- DVD cover
- Directed by: Ami Artzi
- Written by: Paul Aratow, Felix Kroll
- Produced by: Ami Artzi, Elizabeth Rowley, Patricia Shorten, Peter Smook
- Starring: Tanya Roberts
- Cinematography: Tom Fraser
- Edited by: Skip Schoolnik
- Music by: Julian Laxton
- Production companies: The Film Company, Kingsway, International Media Exchange
- Distributed by: New Star Entertainment
- Release date: 1988;
- Running time: 89 minutes
- Country: United States
- Language: English

= Purgatory (1988 film) =

Purgatory is a 1988 American thriller film directed by Ami Artzi and starring Tanya Roberts, Julie Pop, Hal Orlandini, Adrienne Pearce, and John Newland. This woman-in-prison film centers on two Peace Corps workers who are framed for drug trafficking and jailed in Africa.

==Plot==
The film follows Carly (Tanya Roberts) and Melanie (Julie Pop), two Peace Corps volunteers who are preparing to leave a fictional African country called Umlanga. On their way to the airport, they pick up a hitchhiker who is secretly carrying drugs. During a police checkpoint, the drugs are discovered, and when the hitchhiker attempts to flee, he is killed. With no one to vouch for their innocence, Carly and Melanie are falsely accused of drug smuggling.
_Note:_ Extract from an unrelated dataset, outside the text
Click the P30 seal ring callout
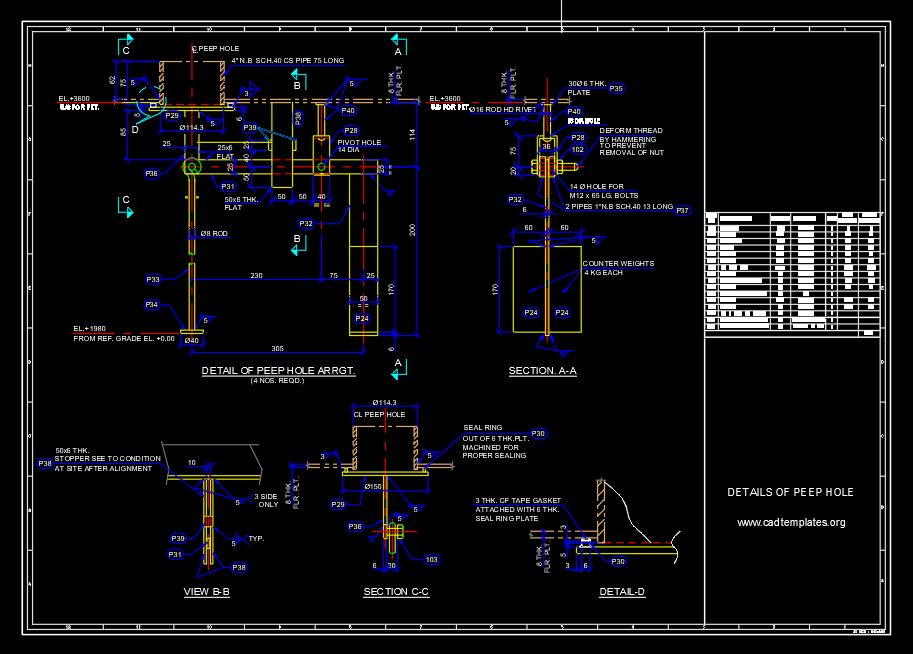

Following a swift and corrupt trial, they are sentenced to eleven years in the notorious women's prison known as "Purgatory." Upon arrival, they face brutal conditions, including sexual abuse and exploitation carried out by the corrupt warden and prison guards. Carly quickly learns that showing fear or aggression only leads to further abuse. Melanie struggles to cope and eventually breaks down, while Carly, becoming the warden’s favorite, is forced to work in a prison brothel.
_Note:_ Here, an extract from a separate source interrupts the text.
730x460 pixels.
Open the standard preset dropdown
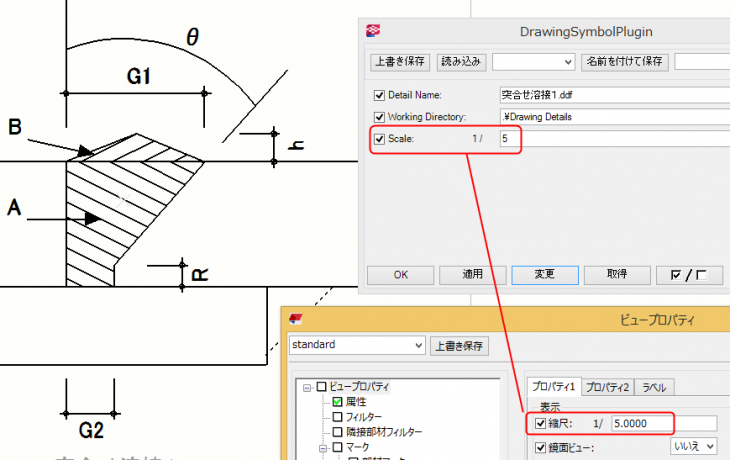coord(418,345)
Despite her mother's efforts to secure her release and the lack of assistance from the American embassy, Carly’s situation grows increasingly desperate. The film explores their attempts to survive the oppressive environment and highlights the widespread corruption and brutality within the prison system.

==Cast==
- Tanya Roberts as Carly
- Julie Pop as Melanie
- Hal Orlandini as Bledsoe
- Adrienne Pearce as Janine
- Marie Human as Kirsten
- Rufus Swart as Paul
- David Sherwood as Stern
- Clare Marshall as Ruth (Carly’s mother)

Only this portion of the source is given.